Em meio a esta turbulência, só reivindico o direito de pensar livremente. Preocupa-me a polarização de "coxinhas" e "petralhas". Não sobra lugar ao pensamento livre, ao reconhecimento de que há acertos e erros em quaisquer posições políticas ou ideológicas.
É como se a verdade estivesse num lado apenas. Na defesa de posições ideológicas, justificam-se coisas como corrupção política, violência, ódio e desprezo a conquistas institucionais históricas, como democracia, justiça e igualdade perante a lei.
Paira uma nuvem cinzenta esculpindo a sentença: "É proibido ser isento". Ser isento não significa ficar em cima do muro. Posso escolher uma ideologia política e, para instrumentalizá-la, aderir a uma grei partidária. Ideologias não envolvem verdades absolutas. São alternativas políticas em favor da sociedade. Partidos, teoricamente, são instrumentos da viabilização dessas idealizações. Ao cidadão cabe, para além de suas ideologias ou compromissos partidários, rechaçar todo comportamento atentatório ao objeto central da política: a busca do bem comum. Sobrepor ideologia política ou compromisso partidário ao interesse público é renunciar à isenção, sem a qual não há justiça.

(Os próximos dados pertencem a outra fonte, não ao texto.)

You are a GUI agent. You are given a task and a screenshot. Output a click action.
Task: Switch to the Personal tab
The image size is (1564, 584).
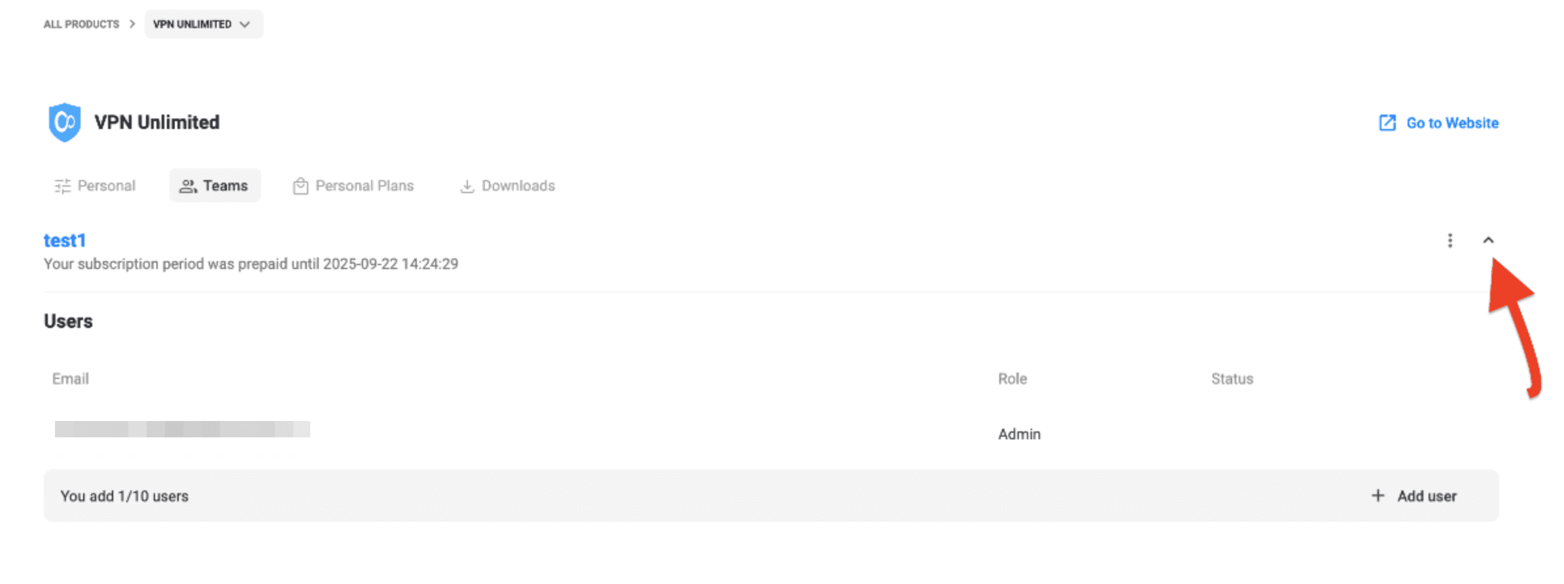pyautogui.click(x=106, y=186)
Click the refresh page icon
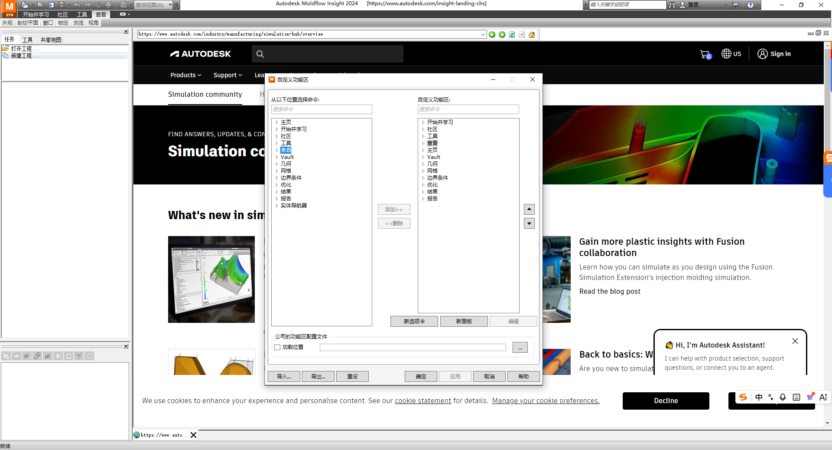This screenshot has width=832, height=450. click(x=512, y=35)

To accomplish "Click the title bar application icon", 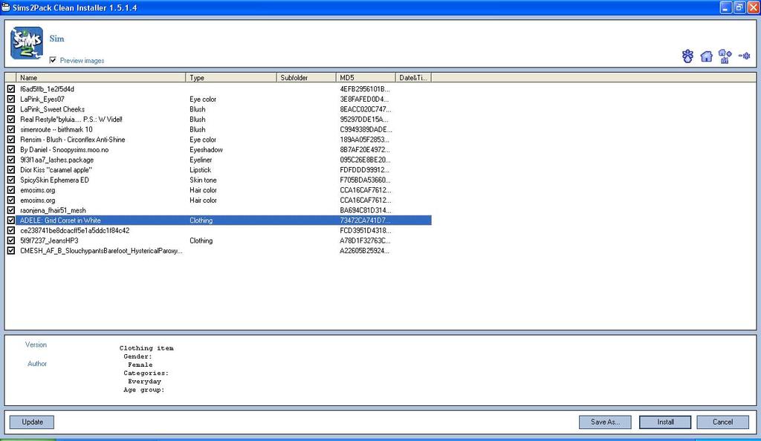I will click(x=7, y=7).
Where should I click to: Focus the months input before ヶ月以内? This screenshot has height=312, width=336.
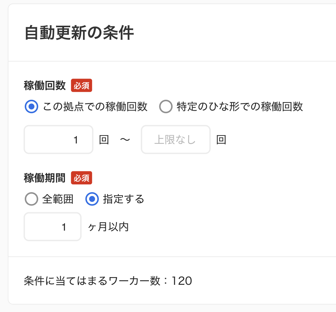point(52,227)
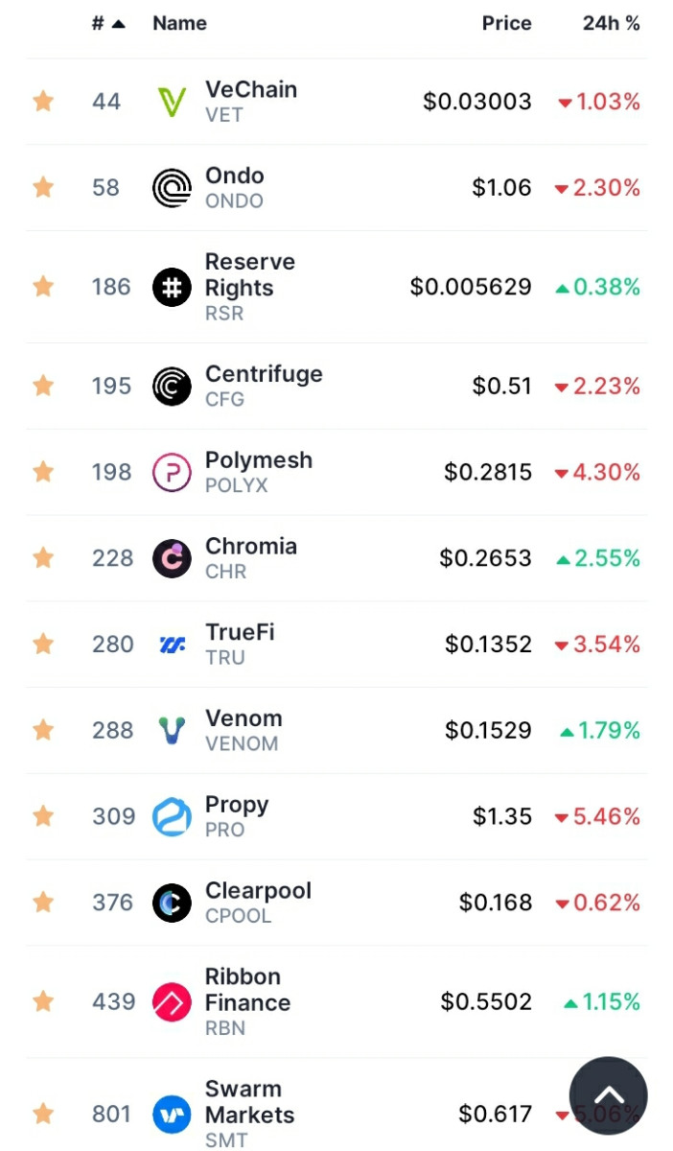Click Polymesh 24h change of 4.30%
Screen dimensions: 673x1151
(x=597, y=472)
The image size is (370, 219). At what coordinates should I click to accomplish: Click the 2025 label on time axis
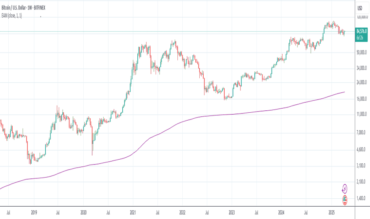(x=331, y=213)
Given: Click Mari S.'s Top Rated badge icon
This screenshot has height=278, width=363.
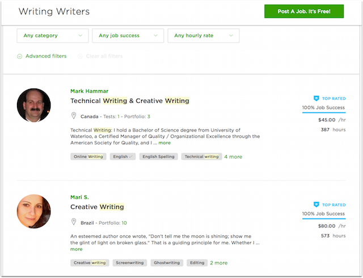Looking at the screenshot, I should point(316,205).
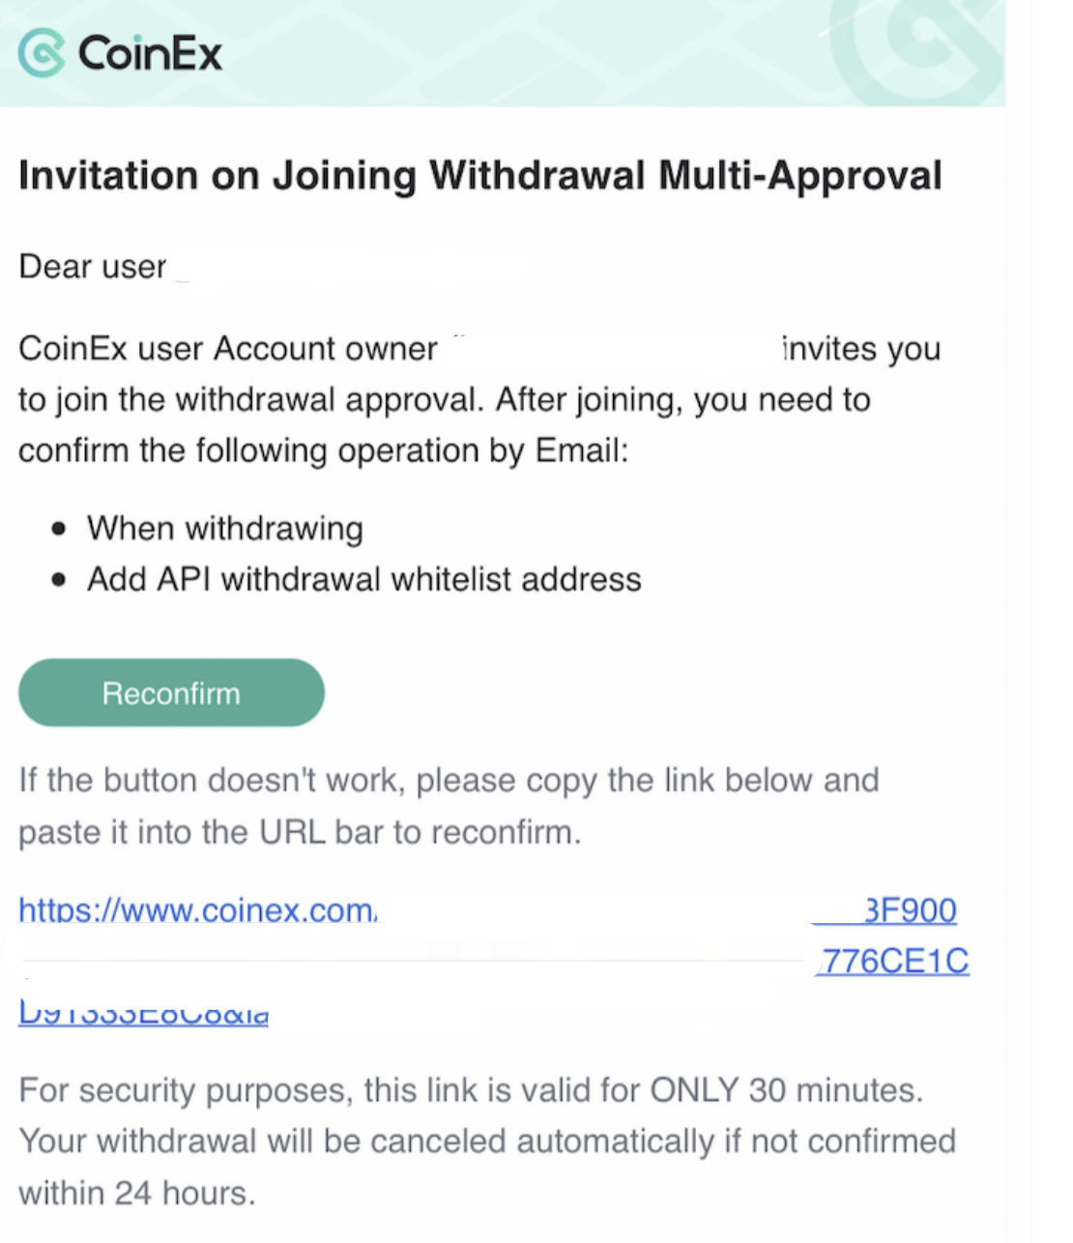Click the Dear user greeting text
Screen dimensions: 1073x1243
[x=93, y=267]
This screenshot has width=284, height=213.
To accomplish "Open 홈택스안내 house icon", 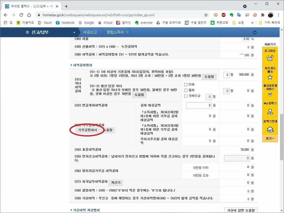I will pos(270,129).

Mas os partidos deixaram escoar pelo ralo do fisiologismo até os princípios ideológicos que lhes deram origem. O fascinante das ideologias era a fidelidade a seus valores programáticos. Por eles, ia-se ao sacrifício pessoal. Até a vida se poderia dar. Vemos agrupamentos partidários amorfos, conduzidos por homens capazes de produzir envolventes discursos. Mas, na maioria, servem a meros projetos de poder e não a autênticos projetos políticos. Já não temos estadistas, apenas ídolos. E estes passarão.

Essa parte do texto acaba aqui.